--- To do ---
Each line in the data holding "computer" should be listed.

Data entries:
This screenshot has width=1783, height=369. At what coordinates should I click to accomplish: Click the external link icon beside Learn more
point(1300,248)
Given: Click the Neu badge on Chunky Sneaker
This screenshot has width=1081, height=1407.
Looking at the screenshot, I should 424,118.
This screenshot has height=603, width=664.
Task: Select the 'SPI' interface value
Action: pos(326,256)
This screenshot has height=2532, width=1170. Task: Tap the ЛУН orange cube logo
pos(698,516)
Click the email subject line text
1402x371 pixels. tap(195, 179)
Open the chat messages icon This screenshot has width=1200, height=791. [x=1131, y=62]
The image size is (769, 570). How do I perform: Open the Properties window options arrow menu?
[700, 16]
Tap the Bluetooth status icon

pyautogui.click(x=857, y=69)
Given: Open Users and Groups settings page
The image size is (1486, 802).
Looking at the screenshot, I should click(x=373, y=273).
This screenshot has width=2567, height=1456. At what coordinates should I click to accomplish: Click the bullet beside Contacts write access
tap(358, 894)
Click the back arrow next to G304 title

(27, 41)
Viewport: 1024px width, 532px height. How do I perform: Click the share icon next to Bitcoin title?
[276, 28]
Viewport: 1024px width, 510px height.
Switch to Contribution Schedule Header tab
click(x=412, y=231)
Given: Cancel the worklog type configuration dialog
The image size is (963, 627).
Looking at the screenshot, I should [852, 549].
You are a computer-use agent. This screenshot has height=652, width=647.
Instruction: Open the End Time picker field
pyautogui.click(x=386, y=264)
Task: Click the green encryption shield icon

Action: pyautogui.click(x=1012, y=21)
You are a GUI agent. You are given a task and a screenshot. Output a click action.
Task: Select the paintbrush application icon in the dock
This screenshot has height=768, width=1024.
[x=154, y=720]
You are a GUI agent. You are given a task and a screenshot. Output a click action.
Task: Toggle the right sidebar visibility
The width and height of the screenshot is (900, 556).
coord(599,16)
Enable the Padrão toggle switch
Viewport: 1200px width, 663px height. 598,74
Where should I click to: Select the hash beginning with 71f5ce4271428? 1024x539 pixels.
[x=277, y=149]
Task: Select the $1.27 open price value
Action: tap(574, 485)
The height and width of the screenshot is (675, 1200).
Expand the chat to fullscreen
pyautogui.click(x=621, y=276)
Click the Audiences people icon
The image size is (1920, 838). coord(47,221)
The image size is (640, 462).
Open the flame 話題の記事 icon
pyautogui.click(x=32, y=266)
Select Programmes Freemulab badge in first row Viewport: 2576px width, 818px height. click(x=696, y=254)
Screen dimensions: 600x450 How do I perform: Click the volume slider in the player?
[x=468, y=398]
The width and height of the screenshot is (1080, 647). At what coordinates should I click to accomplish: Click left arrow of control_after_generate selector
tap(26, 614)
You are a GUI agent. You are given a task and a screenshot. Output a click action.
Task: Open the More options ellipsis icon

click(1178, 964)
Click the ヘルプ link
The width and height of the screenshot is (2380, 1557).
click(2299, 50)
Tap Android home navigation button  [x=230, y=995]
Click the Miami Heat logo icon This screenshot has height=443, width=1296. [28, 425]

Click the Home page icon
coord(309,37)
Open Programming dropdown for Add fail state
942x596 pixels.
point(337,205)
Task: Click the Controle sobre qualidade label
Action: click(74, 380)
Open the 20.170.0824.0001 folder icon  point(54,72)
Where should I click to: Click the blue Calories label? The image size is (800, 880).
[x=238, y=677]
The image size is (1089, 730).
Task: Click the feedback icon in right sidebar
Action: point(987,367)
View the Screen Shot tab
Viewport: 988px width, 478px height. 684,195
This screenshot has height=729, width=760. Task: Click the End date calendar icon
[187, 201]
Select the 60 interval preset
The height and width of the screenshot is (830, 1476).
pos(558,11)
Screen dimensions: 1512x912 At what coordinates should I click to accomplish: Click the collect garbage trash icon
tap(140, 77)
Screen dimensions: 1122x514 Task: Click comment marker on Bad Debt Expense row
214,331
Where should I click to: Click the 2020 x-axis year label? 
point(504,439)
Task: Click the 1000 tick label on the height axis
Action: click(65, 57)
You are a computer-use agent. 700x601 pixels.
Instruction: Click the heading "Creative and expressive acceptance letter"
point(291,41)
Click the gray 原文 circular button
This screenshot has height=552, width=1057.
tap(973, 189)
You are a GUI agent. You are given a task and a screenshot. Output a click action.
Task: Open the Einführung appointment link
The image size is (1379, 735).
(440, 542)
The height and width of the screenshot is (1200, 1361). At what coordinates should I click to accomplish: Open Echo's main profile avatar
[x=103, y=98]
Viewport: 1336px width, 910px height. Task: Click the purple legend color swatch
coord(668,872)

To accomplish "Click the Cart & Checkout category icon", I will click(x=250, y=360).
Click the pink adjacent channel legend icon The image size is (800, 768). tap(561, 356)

--- Answer ---
You are a computer-use agent. This screenshot has height=652, width=647.
You are a computer-use agent. 700x601 pixels.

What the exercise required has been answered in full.